* **Material to process**:
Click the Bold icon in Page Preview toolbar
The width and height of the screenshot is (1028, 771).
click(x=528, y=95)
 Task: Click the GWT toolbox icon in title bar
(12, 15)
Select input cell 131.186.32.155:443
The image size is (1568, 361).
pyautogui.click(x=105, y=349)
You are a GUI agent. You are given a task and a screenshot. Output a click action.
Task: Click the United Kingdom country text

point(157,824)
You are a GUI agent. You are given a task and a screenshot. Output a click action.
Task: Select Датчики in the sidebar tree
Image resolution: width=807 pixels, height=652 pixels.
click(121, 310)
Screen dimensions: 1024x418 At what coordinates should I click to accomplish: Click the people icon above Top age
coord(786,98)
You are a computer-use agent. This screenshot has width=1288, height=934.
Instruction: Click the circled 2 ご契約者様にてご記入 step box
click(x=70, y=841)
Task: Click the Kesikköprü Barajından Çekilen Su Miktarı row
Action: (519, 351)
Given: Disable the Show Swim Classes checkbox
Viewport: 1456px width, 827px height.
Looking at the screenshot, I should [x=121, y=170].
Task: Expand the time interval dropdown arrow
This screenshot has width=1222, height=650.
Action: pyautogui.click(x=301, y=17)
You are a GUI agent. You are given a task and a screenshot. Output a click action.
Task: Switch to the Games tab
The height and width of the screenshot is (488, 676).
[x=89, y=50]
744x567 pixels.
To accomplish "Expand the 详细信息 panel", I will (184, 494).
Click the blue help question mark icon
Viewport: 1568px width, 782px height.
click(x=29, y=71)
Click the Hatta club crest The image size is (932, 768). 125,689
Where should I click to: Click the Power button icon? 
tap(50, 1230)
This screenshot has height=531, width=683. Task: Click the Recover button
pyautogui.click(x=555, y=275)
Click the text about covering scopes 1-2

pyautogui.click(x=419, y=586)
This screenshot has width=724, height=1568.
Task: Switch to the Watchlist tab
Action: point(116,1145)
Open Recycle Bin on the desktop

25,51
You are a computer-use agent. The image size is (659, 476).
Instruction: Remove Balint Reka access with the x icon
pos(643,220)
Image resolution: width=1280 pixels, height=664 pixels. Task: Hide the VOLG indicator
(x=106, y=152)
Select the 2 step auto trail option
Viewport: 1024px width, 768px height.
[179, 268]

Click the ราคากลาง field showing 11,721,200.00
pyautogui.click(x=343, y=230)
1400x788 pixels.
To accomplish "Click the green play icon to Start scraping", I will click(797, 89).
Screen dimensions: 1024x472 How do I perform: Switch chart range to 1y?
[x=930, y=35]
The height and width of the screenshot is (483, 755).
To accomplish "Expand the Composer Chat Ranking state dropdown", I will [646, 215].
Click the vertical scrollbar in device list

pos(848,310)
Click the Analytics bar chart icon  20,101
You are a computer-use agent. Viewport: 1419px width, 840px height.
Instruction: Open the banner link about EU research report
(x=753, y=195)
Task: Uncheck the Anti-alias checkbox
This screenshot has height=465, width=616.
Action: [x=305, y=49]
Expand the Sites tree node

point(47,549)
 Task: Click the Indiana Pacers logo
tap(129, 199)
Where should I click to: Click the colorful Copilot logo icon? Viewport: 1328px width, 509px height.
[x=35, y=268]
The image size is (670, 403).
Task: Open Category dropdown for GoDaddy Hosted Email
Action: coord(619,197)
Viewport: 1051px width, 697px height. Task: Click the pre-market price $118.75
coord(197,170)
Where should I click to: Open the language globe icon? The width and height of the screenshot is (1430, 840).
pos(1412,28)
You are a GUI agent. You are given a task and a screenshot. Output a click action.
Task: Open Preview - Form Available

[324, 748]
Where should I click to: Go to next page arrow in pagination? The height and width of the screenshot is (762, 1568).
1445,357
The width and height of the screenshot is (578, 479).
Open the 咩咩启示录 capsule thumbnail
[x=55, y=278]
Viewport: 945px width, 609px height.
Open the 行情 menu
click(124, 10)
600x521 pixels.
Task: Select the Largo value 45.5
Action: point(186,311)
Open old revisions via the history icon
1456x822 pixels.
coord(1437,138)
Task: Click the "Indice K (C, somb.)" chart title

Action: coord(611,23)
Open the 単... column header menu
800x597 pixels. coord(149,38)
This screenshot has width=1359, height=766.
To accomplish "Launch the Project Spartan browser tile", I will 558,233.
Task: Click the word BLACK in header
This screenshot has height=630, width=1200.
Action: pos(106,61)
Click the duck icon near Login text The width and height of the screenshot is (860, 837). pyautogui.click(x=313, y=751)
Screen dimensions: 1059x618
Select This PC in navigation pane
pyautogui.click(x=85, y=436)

* **Problem description**:
Filter the data for the string "computer". Copy each matching line.

* **Expected answer**:
You are a computer-use agent. This screenshot has width=1288, height=934.
You are a computer-use agent. The image size is (659, 476).
You are a computer-use agent. Viewport: 1419px width, 840px height.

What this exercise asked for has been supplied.